WHAT THIS TASK INVOLVES: Would you print, word for word, only the lines running from the line with "800x622 pixels." to the last line of the entries, without the pictures?

DATA LISTING:

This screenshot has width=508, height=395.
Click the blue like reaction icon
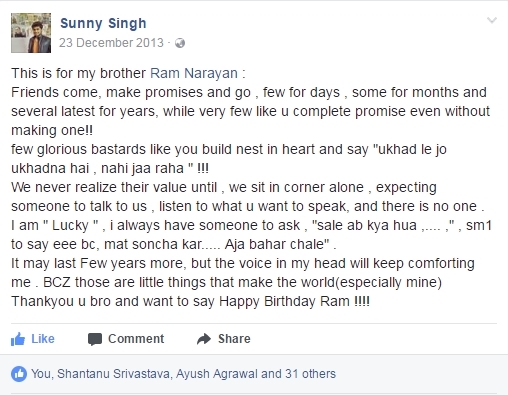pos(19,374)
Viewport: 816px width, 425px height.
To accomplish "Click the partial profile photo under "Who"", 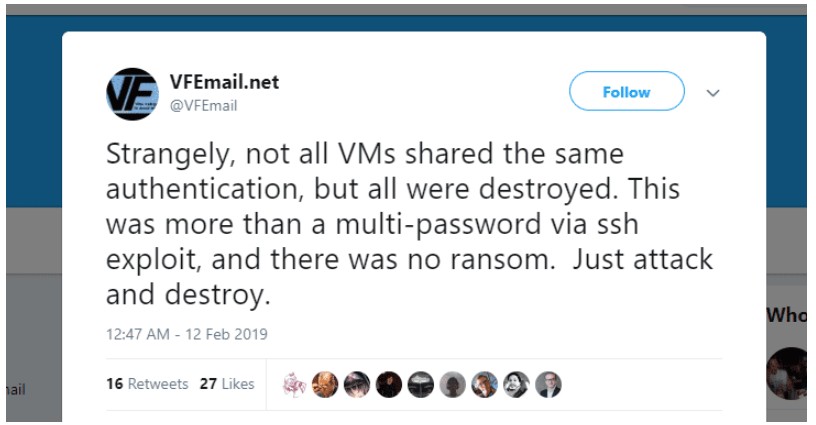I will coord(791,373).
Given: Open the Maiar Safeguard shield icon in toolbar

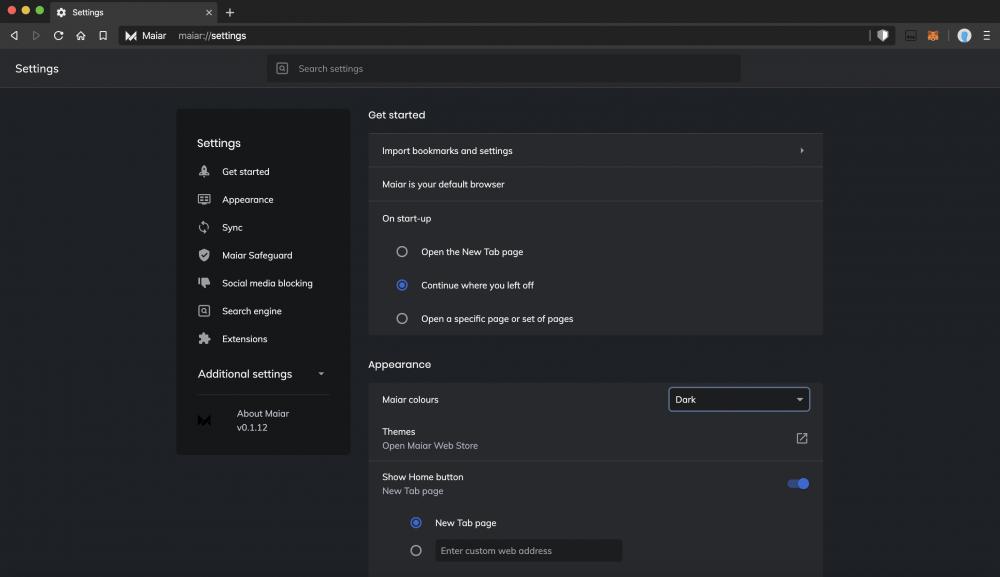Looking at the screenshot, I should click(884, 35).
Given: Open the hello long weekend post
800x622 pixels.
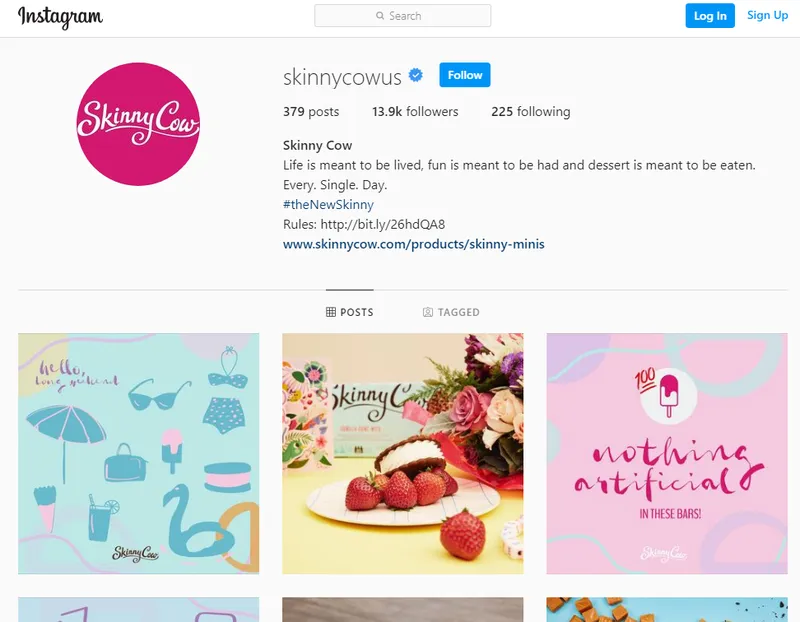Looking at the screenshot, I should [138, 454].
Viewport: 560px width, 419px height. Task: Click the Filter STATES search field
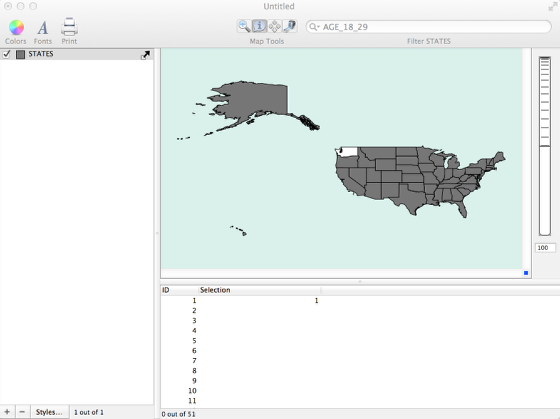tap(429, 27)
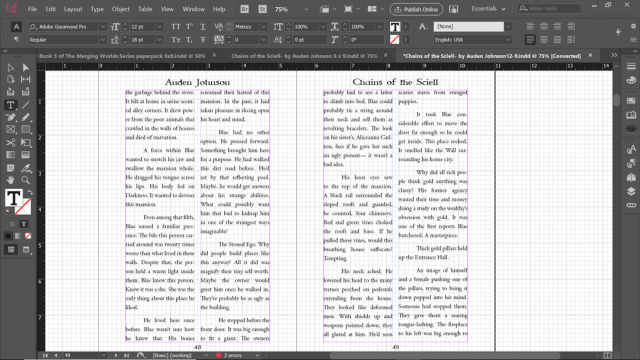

TASK OUTPUT:
800x622 pixels.
Looking at the screenshot, I should [138, 454].
Viewport: 560px width, 419px height. Task: Click the Filter STATES search field
tap(429, 27)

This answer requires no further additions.